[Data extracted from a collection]
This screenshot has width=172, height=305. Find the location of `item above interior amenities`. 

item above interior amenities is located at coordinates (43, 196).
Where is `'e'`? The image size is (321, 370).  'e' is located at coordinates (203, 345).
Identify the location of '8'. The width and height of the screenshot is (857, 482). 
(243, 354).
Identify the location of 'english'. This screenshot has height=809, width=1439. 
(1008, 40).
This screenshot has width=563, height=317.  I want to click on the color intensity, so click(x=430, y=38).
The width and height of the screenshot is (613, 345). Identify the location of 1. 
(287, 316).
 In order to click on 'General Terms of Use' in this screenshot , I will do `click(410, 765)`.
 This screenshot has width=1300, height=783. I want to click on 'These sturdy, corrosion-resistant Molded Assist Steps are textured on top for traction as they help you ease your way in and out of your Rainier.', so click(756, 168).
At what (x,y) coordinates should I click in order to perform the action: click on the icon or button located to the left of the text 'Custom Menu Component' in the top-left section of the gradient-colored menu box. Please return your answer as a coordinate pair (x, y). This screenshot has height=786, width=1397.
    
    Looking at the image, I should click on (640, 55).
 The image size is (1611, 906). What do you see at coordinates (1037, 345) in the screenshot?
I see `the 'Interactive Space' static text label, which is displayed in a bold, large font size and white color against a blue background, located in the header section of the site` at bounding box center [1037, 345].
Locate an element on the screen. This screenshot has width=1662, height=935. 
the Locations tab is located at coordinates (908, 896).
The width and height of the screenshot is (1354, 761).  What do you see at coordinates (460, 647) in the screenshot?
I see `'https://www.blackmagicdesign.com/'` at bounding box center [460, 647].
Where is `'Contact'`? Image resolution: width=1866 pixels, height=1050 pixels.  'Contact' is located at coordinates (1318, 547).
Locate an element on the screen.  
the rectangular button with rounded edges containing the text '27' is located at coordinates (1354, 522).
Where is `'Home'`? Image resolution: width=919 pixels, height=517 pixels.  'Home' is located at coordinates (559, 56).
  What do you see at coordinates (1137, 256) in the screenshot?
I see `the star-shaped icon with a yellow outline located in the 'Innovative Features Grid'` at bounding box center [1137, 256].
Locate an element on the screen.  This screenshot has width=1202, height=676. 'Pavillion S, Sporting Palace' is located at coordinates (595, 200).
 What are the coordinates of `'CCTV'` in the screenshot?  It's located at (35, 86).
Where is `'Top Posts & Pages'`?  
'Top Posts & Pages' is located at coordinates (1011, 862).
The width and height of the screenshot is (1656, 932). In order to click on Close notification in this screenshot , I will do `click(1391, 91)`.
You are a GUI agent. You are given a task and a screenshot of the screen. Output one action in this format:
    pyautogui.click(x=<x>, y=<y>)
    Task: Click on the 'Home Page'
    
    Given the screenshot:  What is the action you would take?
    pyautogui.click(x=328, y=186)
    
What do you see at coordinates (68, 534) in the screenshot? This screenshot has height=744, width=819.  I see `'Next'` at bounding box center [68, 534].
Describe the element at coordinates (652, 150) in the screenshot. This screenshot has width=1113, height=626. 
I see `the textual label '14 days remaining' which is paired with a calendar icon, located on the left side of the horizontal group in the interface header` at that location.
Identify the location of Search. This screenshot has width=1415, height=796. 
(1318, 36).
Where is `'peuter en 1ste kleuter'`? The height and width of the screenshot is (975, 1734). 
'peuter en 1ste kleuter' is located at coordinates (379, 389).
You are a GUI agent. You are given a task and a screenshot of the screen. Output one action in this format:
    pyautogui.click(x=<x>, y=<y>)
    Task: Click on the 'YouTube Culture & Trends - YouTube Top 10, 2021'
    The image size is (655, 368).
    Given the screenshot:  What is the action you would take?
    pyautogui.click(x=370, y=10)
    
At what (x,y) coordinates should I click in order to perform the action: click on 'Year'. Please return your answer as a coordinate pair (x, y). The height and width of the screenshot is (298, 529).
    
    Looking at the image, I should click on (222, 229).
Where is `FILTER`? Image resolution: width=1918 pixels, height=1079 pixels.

▸ What needs to be done:
Update the data from the line with "coordinates (595, 200)." to the line with "at that location." by replacing "Close notification" with "Dismiss notification" and leaving everything else unchanged.

▸ Answer in full:
Locate an element on the screen.  This screenshot has width=1202, height=676. 'Pavillion S, Sporting Palace' is located at coordinates (595, 200).
 What are the coordinates of `'CCTV'` in the screenshot?  It's located at (35, 86).
Where is `'Top Posts & Pages'`?  
'Top Posts & Pages' is located at coordinates (1011, 862).
The width and height of the screenshot is (1656, 932). In order to click on Dismiss notification in this screenshot , I will do `click(1391, 91)`.
You are a GUI agent. You are given a task and a screenshot of the screen. Output one action in this format:
    pyautogui.click(x=<x>, y=<y>)
    Task: Click on the 'Home Page'
    
    Given the screenshot:  What is the action you would take?
    pyautogui.click(x=328, y=186)
    
What do you see at coordinates (68, 534) in the screenshot? This screenshot has height=744, width=819.  I see `'Next'` at bounding box center [68, 534].
Describe the element at coordinates (652, 150) in the screenshot. This screenshot has width=1113, height=626. 
I see `the textual label '14 days remaining' which is paired with a calendar icon, located on the left side of the horizontal group in the interface header` at that location.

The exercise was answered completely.